Entries from a dataset:
-- Start --
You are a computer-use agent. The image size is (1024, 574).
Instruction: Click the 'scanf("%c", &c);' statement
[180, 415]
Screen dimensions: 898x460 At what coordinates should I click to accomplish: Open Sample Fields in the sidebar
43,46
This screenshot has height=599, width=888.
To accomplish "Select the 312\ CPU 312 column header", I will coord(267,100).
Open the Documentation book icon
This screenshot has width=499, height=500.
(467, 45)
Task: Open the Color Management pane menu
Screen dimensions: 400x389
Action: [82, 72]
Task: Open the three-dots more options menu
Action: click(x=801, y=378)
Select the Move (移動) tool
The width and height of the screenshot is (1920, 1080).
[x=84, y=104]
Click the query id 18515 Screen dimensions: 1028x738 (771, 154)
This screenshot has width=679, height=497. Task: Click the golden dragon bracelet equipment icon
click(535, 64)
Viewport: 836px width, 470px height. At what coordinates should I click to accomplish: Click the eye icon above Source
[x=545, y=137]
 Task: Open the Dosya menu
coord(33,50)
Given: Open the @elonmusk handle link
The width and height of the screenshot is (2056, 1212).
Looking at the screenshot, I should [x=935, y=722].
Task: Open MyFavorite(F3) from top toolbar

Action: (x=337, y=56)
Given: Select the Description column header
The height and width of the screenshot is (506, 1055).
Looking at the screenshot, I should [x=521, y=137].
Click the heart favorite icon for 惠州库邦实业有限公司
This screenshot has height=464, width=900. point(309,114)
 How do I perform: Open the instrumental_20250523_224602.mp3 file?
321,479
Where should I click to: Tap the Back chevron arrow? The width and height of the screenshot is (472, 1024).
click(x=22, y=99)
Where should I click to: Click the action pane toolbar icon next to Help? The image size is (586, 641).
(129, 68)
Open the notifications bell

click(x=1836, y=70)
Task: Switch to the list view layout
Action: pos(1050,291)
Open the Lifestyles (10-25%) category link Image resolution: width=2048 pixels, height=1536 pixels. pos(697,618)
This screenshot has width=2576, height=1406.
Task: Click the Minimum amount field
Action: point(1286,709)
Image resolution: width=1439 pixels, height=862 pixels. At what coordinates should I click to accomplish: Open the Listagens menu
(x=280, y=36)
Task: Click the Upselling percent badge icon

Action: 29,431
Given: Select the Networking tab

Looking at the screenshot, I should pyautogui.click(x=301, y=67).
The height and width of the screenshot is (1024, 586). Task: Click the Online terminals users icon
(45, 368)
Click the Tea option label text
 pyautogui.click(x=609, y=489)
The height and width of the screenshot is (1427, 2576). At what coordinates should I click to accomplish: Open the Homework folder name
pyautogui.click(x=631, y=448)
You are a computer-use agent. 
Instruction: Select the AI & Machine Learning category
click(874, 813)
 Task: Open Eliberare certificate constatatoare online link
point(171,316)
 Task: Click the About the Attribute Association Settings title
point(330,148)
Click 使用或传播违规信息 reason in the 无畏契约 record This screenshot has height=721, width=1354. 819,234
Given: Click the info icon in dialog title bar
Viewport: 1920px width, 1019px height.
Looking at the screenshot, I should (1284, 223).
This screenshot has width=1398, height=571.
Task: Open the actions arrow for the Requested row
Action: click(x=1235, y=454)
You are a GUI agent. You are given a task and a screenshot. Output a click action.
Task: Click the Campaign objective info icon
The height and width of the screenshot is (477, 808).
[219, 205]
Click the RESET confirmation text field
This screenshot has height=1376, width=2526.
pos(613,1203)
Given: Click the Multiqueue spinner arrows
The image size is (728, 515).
-- End --
What is being asked: Copy the lines of the material word for word, beginning at the line that contains "Screen dimensions: 898x460" and ending after the line that contains "coord(33,50)".

Completed task:
Screen dimensions: 898x460 At what coordinates should I click to accomplish: Open Sample Fields in the sidebar
43,46
This screenshot has height=599, width=888.
To accomplish "Select the 312\ CPU 312 column header", I will coord(267,100).
Open the Documentation book icon
This screenshot has width=499, height=500.
(467, 45)
Task: Open the Color Management pane menu
Screen dimensions: 400x389
Action: [82, 72]
Task: Open the three-dots more options menu
Action: click(x=801, y=378)
Select the Move (移動) tool
The width and height of the screenshot is (1920, 1080).
[x=84, y=104]
Click the query id 18515 Screen dimensions: 1028x738 (771, 154)
This screenshot has width=679, height=497. Task: Click the golden dragon bracelet equipment icon
click(535, 64)
Viewport: 836px width, 470px height. At what coordinates should I click to accomplish: Click the eye icon above Source
[x=545, y=137]
 Task: Open the Dosya menu
coord(33,50)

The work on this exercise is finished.